L’Olucome établit une comparaison sévère : le gouvernement burundais ressemble à un père qui fréquente tous les jours les cabarets sans rien donner aux membres de sa famille.

Gabriel Rufyiri, le président de cet observatoire burundais, estime que l’Etat vit au-dessus de ses moyens et qu’il fait peser l’effort sur le peuple, en augmentant les taxes de toute une série de produits de consommation quotidienne, à commencer par l’essence :

Chaque litre qui va être consommé en 2017 sera augmenté de 100 francs [6 centimes d’euros] par litre ; chaque kilo de sucre qui sera vendu en 2017 sera augmenté de 200 francs [12 centimes d’euros] ; toutes les boissons y compris bien évidemment la bière.
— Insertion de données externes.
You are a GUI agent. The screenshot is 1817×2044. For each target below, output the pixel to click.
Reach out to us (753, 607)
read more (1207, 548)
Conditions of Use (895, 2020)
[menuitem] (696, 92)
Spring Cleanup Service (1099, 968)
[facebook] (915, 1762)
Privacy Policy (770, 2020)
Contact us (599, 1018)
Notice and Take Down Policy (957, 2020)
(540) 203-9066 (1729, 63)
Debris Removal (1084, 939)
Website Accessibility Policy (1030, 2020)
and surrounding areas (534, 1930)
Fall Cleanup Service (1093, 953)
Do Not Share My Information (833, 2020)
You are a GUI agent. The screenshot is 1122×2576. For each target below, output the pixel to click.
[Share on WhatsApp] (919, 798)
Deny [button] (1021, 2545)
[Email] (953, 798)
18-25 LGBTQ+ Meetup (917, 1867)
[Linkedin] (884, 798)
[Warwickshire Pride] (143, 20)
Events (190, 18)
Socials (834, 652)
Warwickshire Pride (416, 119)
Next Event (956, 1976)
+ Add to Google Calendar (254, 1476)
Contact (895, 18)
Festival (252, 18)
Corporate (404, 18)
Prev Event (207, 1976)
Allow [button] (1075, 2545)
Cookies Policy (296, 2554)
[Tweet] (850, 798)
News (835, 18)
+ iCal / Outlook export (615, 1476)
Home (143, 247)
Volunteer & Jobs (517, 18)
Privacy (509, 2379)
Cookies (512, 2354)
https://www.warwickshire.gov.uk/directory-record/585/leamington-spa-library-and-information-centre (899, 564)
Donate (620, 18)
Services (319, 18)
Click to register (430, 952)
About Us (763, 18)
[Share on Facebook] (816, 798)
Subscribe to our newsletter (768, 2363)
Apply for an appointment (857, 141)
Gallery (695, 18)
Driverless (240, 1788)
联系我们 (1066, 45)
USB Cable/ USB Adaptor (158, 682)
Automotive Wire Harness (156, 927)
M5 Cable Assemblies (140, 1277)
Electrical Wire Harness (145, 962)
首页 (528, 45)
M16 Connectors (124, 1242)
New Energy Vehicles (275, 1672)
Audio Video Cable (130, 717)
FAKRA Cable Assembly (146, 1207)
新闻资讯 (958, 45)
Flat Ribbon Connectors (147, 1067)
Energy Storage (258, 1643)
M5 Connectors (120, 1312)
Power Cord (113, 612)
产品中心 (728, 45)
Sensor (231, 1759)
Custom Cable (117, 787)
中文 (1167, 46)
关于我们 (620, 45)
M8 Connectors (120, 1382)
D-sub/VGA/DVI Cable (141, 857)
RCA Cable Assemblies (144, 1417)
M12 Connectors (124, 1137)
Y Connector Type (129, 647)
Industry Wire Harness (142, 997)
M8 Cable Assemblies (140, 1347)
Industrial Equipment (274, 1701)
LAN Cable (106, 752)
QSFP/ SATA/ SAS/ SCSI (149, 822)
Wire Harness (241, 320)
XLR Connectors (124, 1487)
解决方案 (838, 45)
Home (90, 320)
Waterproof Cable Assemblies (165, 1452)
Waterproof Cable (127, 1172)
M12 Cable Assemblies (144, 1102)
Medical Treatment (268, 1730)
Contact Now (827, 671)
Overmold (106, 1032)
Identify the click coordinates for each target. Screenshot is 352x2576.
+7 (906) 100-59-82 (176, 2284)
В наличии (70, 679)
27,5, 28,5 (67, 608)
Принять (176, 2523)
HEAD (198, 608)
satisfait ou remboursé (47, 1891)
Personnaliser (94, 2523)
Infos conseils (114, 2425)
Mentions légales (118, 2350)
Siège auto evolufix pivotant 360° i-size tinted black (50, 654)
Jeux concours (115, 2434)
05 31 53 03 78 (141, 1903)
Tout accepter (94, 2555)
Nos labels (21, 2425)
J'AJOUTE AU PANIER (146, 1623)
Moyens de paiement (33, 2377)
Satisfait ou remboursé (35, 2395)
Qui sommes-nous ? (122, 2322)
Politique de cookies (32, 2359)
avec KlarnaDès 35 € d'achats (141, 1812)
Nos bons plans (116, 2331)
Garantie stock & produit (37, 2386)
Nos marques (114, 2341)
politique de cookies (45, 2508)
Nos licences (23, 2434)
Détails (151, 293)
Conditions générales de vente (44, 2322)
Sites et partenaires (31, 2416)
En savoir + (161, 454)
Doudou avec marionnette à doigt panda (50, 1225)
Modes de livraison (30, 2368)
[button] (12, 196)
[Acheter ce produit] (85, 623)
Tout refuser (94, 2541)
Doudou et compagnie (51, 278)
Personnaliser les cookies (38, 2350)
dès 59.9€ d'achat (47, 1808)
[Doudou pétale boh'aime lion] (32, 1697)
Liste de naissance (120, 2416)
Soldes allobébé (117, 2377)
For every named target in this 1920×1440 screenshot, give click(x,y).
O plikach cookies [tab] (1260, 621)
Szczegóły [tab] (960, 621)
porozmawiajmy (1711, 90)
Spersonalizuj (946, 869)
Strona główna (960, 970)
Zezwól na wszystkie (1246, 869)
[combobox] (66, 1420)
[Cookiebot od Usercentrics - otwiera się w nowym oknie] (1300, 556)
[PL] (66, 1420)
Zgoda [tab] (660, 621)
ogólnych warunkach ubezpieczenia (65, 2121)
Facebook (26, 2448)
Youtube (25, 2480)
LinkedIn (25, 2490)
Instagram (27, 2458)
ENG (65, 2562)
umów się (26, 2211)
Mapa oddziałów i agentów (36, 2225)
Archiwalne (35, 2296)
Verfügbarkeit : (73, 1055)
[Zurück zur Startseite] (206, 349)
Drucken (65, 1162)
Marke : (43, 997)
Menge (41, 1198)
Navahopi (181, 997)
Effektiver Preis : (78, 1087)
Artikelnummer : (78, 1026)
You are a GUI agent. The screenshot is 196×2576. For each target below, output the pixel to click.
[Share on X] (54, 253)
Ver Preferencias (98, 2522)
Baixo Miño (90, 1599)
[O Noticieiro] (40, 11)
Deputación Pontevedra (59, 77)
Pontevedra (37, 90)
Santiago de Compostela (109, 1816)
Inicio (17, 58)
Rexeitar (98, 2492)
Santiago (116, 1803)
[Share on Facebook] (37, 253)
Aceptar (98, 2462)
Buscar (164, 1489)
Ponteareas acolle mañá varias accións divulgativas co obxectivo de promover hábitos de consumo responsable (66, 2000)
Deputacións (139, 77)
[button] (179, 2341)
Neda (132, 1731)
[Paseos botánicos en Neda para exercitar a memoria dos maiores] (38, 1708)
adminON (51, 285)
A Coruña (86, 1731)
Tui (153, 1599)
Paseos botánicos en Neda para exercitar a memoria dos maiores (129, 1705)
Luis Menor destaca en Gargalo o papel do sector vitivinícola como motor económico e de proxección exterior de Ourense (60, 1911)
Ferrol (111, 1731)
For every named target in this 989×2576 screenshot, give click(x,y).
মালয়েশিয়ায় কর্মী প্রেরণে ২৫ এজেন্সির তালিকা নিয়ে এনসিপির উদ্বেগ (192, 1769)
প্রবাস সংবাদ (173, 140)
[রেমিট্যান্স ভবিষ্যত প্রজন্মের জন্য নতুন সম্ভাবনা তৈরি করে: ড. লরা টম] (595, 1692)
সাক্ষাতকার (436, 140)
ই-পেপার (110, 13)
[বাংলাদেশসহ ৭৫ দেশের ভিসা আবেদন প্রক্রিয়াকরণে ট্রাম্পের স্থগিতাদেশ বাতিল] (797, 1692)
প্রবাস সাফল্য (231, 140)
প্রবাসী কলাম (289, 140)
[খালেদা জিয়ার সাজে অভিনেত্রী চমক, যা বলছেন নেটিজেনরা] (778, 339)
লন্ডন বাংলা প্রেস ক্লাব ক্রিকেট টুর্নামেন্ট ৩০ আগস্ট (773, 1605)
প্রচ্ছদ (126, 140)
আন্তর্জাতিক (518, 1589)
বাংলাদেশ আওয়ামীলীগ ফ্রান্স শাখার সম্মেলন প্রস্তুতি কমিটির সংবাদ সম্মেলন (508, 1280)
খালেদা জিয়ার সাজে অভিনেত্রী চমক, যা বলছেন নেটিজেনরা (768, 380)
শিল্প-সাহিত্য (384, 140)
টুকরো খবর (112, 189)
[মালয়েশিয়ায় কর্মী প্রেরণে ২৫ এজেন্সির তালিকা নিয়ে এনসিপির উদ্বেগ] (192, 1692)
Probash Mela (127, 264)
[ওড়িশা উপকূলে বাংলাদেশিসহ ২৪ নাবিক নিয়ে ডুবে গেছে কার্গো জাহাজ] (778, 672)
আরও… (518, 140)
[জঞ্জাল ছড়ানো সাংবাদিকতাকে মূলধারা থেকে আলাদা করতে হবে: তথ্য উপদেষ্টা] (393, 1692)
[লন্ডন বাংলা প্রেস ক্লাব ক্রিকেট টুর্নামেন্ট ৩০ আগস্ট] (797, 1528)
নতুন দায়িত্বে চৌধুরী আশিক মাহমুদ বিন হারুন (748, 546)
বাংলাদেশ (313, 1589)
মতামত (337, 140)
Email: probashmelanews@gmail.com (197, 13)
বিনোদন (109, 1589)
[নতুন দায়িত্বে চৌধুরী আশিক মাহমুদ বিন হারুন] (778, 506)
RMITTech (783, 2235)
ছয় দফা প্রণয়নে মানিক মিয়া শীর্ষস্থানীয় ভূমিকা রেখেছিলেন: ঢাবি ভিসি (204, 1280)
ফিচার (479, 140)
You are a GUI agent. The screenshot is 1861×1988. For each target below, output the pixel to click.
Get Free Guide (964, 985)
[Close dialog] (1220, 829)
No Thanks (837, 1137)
Il y a une volonté manifeste de condamner le citoyen dans une misère. »

L’Olucome interpelle le Parlement burundais pour qu’il fasse annuler ces augmentations de taxes et propose à la place d’imposer davantage les grandes fortunes, notamment les grands propriétaires. Autres suggestions de l’Observatoire : développer le secteur des mines et augmenter la production de café, de thé et de coton.